(EXERCISE TEXT):

····················

A team of researchers has found evidence that large bone marrow cells known as megakaryocytes may be responsible for COVID-19 induced brain fog.
In severe cases of COVID-19 many patients report experiencing brain fog, known as dysexecutive syndrome, which is initially experienced whilst sick and can linger in the patient after recovery. Researchers at Johns Hopkins Medicine believe that megakaryocytes, large cells from the bone marrow that produce platelets for clotting and wound repair, are responsible for this brain fog after they discovered them within the capillaries of the brains of people who died of COVID-19.
The findings have been published as a research letter in JAMA Neurology.
Bone marrow cells
Pathologists at Johns Hopkins Medicine in Baltimore and Brigham and Women’s Hospital in Boston have suggested that megakaryocytes migrate to the brain in a journey precipitated by the destructive activity of coronavirus (SARS-CoV-2) and say that these out-of-place cells may reduce or completely block blood flow through individual capillaries in the cerebral cortex where the majority of information processing takes place.
This could lead to neurological impairment, say the researchers.
After evaluated brain tissue from autopsies of 15 patients who died of COVID-19, the team found large cell nuclei resembling those of megakaryocytes in the cortical capillaries in five of the samples, which were confirmed to be megakaryocyte immigrants from bone marrow following immunohistochemical testing. No megakaryocyte nuclei were found in post-mortem brain tissues from decedents who were negative for the COVID-19 coronavirus and served as the study’s control group.
David Nauen, MD, PhD, study lead author and assistant professor of pathology at the Johns Hopkins University School of Medicine, said: “We suspect that SARS-CoV-2 damages lung tissue, leading to the release of chemical signals that induce the megakaryocytes to travel there from the bone marrow. When that happens, these large cells somehow find a way to pass through the lung capillaries and get to the brain.
“We don’t yet know if the megakaryocytes we found in the brain are just the result of blood flow carrying them there or if a specific change occurs in the brain vessels that trap them. Because standard brain autopsy sections represent only a minute portion of the cerebral cortex, the actual numbers of these cells in the brain as a result of COVID-19 could be considerable — as could their potentially negative neurological impacts on those who survive.”
Next, the team plans to characterise what happens in the brain tissue and cortical capillaries during severe cases of COVID-19 to better understand how megakaryocytes are signalled and recruited.

····················

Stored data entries
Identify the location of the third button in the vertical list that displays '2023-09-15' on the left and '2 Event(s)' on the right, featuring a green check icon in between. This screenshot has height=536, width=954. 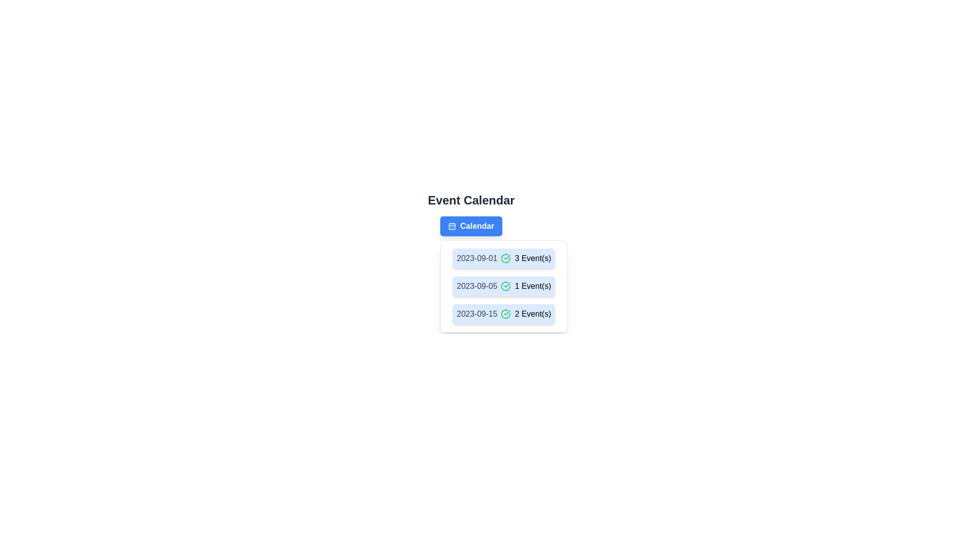
(504, 314).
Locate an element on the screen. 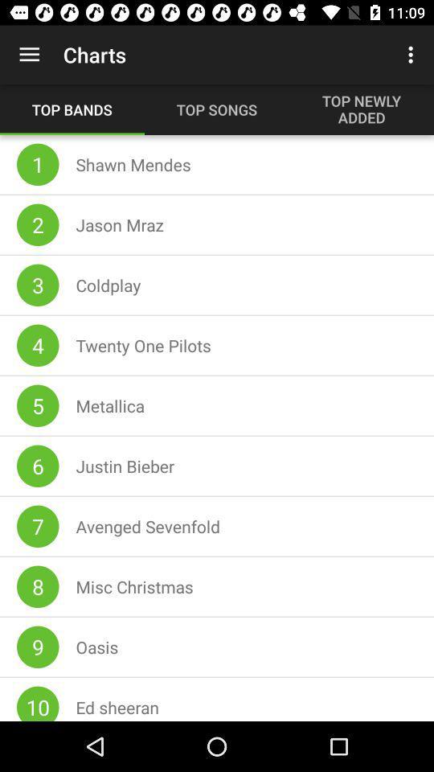 The height and width of the screenshot is (772, 434). the item below the 9 item is located at coordinates (38, 703).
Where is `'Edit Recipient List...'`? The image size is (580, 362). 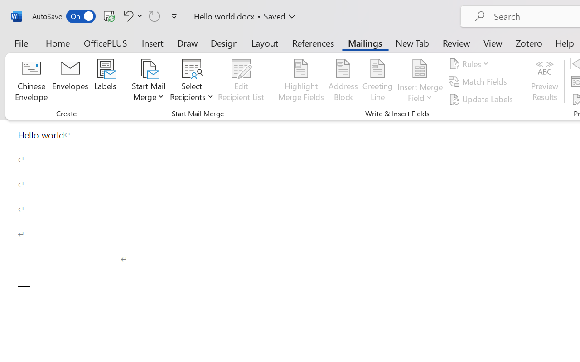
'Edit Recipient List...' is located at coordinates (241, 81).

····················

(REQUIRED ACTION A): From the brain fog article, write out the passage from "A team of researchers" up to and including "in JAMA Neurology.".
(REQUIRED ACTION B): Name every medical institution mentioned in the brain fog article.
These rows were taken from a separate source and have no connection to the brain fog article.

(TASK RESPONSE A):
A team of researchers has found evidence that large bone marrow cells known as megakaryocytes may be responsible for COVID-19 induced brain fog.
In severe cases of COVID-19 many patients report experiencing brain fog, known as dysexecutive syndrome, which is initially experienced whilst sick and can linger in the patient after recovery. Researchers at Johns Hopkins Medicine believe that megakaryocytes, large cells from the bone marrow that produce platelets for clotting and wound repair, are responsible for this brain fog after they discovered them within the capillaries of the brains of people who died of COVID-19.
The findings have been published as a research letter in JAMA Neurology.

(TASK RESPONSE B):
Johns Hopkins Medicine
Brigham and Women’s Hospital
Johns Hopkins University School of Medicine